Bollette, Acquirente Unico: fine servizio Maggior Tutela sia percorso efficiente

(Teleborsa) – “La sfida che ci si pone, guardando al 2019, non è confinata al solo meccanismo di passaggio dei clienti dal vecchio servizio di Maggior Tutela al Mercato libero, ma si estende alla creazione dei presupposti capaci di rendere più forte la domanda, costruendo un percorso efficiente”.

A dirlo è Andrea Pèruzy, Presidente e AD di Acquirente Unico, durante il 17esimo Italian Energy Summit: “La nuova strategia e l’innovazione 4.0”.

“Il consumatore non vede l’energia, ma solo il suo uso – spiega Pèruzy – ad oggi il mercato dell’energia è solo la bolletta che arriva a casa”.   E poi “a chi si rivolgerà chi non ha scelto? La legge dice che per chi resta senza fornitore c’è la Salvaguardia, un meccanismo che è però intrinsecamente costoso, perché deve incentivare il passaggio al mercato libero”. Quindi un tema da affrontare è il “garantire che l’efficienza del mercato all’ingrosso venga trasferita al mercato retail, anche per i vulnerabili”.
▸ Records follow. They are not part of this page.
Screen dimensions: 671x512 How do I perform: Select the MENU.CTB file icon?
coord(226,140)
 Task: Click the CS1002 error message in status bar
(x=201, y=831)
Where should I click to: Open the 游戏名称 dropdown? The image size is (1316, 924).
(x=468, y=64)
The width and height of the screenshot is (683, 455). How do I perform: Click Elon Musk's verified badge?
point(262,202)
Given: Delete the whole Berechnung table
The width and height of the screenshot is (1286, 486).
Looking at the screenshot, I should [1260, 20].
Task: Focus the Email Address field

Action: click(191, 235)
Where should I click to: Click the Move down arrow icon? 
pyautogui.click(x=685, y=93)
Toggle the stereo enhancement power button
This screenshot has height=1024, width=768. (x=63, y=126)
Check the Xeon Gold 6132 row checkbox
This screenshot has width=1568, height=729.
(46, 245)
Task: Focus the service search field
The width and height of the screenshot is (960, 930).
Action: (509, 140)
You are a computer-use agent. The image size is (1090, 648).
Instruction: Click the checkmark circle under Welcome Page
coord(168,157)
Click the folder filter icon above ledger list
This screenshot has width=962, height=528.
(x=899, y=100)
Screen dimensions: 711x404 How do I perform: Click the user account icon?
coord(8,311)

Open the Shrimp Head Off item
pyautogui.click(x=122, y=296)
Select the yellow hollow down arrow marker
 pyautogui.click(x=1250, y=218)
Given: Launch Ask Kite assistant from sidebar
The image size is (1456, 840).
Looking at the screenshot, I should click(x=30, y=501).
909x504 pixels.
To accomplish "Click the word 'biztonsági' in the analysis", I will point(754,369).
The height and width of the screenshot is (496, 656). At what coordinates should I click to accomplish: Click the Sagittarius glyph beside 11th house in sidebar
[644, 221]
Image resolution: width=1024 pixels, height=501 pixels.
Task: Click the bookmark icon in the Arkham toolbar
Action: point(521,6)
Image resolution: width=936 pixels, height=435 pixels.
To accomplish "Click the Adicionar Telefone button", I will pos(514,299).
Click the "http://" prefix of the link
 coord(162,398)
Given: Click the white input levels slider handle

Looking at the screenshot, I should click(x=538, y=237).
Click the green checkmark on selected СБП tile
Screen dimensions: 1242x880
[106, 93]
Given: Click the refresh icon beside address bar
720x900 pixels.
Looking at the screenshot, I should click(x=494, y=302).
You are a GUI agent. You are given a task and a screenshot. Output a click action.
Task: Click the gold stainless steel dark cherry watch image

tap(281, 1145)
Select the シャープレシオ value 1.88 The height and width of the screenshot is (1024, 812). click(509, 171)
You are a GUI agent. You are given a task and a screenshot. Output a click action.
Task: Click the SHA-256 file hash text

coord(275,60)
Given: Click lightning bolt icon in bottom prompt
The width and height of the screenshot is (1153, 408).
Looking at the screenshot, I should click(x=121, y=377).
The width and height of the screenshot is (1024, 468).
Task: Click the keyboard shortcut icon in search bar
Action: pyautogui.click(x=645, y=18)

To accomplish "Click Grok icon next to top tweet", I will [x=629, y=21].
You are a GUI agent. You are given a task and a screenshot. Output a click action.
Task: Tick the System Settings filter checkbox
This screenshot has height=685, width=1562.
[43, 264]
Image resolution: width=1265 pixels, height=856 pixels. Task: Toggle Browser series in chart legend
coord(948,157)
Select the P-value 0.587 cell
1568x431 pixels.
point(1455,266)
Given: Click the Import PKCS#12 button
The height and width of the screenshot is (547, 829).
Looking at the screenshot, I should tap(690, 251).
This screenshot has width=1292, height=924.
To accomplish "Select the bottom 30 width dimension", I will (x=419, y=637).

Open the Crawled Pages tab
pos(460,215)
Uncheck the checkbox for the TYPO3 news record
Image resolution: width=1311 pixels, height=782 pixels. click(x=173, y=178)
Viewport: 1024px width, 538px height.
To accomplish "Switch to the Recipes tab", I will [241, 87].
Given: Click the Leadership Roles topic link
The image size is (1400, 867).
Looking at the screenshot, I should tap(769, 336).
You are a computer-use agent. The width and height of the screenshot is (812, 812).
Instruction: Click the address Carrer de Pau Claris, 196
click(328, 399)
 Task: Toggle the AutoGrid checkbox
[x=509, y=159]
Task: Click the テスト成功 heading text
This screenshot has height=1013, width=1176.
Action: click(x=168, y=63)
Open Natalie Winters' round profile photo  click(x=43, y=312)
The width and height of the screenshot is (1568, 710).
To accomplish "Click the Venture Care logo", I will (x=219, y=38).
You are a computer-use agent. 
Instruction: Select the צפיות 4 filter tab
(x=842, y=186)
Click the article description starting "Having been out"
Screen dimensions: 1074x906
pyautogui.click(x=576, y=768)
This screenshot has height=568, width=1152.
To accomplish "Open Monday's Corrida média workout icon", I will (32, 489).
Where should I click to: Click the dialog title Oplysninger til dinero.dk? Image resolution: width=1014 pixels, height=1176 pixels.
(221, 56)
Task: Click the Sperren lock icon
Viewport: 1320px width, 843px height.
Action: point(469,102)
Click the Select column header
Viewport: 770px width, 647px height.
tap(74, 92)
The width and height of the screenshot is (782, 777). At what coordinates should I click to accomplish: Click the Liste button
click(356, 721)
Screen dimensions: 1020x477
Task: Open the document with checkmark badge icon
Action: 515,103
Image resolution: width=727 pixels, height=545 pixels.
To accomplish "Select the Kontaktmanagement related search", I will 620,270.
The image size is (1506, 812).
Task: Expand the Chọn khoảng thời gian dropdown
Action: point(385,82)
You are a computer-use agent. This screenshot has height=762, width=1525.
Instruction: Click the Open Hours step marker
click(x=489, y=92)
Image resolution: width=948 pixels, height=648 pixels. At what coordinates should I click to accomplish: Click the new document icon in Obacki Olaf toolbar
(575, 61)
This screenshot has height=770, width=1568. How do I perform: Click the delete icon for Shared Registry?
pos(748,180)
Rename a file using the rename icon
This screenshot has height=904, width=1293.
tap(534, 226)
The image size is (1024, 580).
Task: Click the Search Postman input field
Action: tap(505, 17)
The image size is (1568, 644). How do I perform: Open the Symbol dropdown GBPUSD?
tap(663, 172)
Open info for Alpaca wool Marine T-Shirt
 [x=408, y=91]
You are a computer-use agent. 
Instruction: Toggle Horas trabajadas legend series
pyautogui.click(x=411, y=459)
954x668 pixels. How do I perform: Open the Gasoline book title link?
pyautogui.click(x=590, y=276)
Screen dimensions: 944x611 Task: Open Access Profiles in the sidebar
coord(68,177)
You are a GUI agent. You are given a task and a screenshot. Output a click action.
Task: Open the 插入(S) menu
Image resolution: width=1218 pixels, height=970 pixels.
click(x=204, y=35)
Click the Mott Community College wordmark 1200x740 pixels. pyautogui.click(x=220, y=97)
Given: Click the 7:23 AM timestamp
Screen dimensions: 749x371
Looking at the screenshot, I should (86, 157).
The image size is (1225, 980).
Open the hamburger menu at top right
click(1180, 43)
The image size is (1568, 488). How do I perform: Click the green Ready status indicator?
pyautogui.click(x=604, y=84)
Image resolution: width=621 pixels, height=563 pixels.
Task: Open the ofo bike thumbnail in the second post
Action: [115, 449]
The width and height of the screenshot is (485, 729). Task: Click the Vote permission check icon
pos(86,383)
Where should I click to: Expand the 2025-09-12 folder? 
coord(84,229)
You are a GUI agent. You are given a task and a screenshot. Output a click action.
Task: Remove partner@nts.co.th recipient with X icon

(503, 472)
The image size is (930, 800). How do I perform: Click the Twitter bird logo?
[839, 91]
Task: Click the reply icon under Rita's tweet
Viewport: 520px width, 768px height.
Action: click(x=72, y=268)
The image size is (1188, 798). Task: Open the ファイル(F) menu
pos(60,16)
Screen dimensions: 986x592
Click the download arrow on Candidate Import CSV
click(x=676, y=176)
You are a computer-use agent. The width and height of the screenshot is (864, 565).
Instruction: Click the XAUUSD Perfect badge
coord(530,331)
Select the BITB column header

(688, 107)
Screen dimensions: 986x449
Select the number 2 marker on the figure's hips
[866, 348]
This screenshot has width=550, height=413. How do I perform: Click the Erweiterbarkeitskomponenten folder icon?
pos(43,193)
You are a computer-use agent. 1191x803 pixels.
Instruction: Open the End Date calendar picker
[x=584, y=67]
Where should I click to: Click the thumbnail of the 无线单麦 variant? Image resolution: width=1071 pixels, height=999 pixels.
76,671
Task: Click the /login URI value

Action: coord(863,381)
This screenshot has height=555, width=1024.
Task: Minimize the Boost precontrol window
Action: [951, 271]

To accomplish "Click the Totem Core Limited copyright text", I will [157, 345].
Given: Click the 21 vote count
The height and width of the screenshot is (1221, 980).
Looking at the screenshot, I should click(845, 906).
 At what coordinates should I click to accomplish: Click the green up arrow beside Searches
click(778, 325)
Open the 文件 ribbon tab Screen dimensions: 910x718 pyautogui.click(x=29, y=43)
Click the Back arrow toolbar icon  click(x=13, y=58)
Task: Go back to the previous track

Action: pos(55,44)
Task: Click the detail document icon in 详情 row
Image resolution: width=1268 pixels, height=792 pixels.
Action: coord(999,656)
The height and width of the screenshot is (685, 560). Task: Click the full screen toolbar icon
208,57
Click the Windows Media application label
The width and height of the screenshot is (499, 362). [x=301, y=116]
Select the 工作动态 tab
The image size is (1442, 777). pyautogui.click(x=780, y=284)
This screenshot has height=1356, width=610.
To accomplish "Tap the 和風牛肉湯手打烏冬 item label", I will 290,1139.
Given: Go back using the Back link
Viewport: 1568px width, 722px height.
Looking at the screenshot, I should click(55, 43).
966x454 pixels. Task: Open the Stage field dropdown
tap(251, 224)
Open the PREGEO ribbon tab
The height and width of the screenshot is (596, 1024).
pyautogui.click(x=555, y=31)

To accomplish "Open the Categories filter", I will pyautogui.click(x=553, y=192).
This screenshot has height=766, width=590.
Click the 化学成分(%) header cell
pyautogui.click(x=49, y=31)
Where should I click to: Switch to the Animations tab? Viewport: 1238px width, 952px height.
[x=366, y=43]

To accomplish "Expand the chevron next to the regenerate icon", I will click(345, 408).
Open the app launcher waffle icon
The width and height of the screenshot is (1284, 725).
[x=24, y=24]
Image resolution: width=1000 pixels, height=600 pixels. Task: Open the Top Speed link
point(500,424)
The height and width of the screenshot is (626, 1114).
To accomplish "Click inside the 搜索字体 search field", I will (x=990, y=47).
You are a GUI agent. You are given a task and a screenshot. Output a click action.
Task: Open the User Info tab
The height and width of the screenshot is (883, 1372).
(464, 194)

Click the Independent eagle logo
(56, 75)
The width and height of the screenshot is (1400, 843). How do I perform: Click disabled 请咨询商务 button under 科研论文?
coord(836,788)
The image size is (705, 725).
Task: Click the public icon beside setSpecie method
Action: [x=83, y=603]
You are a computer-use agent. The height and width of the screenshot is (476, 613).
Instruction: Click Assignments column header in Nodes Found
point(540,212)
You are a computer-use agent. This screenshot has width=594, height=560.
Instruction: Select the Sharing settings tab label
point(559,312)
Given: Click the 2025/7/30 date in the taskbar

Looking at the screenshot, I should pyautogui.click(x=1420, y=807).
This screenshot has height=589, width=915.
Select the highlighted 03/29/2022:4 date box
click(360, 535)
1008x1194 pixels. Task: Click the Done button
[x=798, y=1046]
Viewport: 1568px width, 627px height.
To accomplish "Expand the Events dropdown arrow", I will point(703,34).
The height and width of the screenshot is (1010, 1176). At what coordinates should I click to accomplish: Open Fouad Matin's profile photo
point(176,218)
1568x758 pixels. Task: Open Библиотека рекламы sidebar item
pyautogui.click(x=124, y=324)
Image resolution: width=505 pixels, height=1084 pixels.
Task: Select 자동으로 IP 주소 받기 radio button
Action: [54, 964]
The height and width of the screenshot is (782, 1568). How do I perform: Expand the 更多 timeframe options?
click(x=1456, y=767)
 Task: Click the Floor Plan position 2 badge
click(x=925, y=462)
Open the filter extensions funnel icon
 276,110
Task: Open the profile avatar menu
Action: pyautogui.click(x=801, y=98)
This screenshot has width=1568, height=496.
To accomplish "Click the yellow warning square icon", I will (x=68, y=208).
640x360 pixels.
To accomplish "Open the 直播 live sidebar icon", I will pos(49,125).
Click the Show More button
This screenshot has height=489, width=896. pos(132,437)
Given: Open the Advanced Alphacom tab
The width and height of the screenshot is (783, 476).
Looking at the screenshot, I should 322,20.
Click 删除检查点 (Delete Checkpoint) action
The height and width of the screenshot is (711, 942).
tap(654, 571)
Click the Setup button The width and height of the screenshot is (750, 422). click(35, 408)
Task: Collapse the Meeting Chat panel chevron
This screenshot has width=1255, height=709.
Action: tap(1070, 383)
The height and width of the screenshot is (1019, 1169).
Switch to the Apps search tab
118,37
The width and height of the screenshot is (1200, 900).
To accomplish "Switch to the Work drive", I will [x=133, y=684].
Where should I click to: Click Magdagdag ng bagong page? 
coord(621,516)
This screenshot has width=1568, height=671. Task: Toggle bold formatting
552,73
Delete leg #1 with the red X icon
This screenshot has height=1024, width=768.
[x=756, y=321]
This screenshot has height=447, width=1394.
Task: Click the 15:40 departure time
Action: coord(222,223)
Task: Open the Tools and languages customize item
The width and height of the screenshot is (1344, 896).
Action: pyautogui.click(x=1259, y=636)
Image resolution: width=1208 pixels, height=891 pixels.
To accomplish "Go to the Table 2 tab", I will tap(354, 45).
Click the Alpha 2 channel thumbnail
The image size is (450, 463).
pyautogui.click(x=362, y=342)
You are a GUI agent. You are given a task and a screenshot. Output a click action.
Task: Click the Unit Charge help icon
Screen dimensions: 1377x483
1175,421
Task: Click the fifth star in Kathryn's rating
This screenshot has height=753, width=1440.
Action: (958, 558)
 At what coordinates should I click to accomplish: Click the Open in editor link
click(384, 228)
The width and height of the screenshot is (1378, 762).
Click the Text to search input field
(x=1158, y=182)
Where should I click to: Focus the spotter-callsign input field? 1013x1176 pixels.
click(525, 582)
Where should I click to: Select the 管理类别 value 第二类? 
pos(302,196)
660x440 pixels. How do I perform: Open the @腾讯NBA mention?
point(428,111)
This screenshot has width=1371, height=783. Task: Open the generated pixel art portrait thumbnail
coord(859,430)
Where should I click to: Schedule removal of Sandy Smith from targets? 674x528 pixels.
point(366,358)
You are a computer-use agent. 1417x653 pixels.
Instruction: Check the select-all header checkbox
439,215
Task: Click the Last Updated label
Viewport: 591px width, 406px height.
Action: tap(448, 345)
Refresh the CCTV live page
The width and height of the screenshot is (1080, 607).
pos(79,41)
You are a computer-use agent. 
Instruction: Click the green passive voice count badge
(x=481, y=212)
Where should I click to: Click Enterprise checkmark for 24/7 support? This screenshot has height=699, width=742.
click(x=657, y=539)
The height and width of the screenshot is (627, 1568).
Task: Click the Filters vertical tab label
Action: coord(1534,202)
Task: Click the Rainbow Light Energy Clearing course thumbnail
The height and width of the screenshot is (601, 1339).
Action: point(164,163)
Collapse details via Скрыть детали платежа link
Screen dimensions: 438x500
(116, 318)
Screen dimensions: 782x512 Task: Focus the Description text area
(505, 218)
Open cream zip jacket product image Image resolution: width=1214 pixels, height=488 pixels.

“Occorre adottare strumenti più vicini al mercato rispetto ai classici incentivi. Per esempio i contratti di medio-lungo termine, i PPA, gestiti da un operatore pubblico, costruiti secondo modalità innovative, potrebbero essere uno degli strumenti utili a mantenere il mercato all’ingrosso efficiente”.